O processamento executivo está relacionado como a capacidade humana de obtenção da informação pelos diversos sistemas cerebrais, verbais ou não verbais, e agir de modo a produzir novas respostas14. A memória operacional e o controle inibitório constituem dois processos cognitivos que sustentam as funções executivas. O primeiro como a capacidade de manter e manipular a informação de curto prazo para gerar uma ação em um futuro próximo e o segundo como um processo que objetiva suprimir influências internas ou externas que possam interferir na seqüência comportamental em curso14.

Prejuízos no sistema de controle executivo da memória operacional podem explicar alguns dos problemas cognitivos e comportamentais apresentados por indivíduos que fazem uso de múltiplas drogas, identificados como sendo mais impulsivos que o grupo controle15.
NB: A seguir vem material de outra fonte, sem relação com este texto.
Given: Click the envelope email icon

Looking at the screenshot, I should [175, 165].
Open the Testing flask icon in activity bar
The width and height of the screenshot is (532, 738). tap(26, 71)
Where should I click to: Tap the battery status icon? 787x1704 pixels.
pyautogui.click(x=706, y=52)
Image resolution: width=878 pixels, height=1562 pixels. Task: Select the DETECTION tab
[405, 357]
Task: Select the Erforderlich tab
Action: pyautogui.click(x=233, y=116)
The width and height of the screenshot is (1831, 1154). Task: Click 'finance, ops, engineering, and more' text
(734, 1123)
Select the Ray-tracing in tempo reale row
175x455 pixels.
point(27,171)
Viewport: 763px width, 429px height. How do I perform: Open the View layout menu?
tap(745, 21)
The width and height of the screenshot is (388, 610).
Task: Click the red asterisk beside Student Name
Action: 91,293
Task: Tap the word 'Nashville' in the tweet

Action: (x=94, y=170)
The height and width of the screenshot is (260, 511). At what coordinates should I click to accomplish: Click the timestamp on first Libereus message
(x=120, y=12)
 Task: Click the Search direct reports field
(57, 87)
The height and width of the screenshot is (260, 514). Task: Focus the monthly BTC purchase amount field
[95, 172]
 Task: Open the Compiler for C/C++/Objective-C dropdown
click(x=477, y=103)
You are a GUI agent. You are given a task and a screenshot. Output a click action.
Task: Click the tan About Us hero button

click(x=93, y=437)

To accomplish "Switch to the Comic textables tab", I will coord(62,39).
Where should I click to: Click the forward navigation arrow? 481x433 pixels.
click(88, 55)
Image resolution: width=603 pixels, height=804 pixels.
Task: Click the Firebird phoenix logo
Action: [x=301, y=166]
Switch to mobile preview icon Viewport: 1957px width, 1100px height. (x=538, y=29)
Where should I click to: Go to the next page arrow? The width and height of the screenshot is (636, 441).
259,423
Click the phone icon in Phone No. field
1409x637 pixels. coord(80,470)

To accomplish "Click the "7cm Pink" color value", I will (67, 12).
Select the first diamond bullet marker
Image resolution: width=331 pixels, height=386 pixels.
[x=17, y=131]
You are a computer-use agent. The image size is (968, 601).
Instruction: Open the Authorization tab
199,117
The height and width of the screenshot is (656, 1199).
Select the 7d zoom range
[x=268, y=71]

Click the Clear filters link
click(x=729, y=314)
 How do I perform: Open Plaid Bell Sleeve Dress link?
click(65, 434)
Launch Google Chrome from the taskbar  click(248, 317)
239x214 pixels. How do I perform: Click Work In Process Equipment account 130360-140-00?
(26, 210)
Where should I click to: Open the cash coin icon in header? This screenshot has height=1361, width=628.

O comportamento impulsivo é conceituado a partir de pontos de vista diversos, incluindo fenômeno biológico, sociológico e psicológico16. Estudos propõem uma correlação entre três fatores: aprendizado verbal geral, processamento executivo e impulsividade atencional, ressaltando a importância de aspectos mnemônicos na determinação do comportamento impulsivo16.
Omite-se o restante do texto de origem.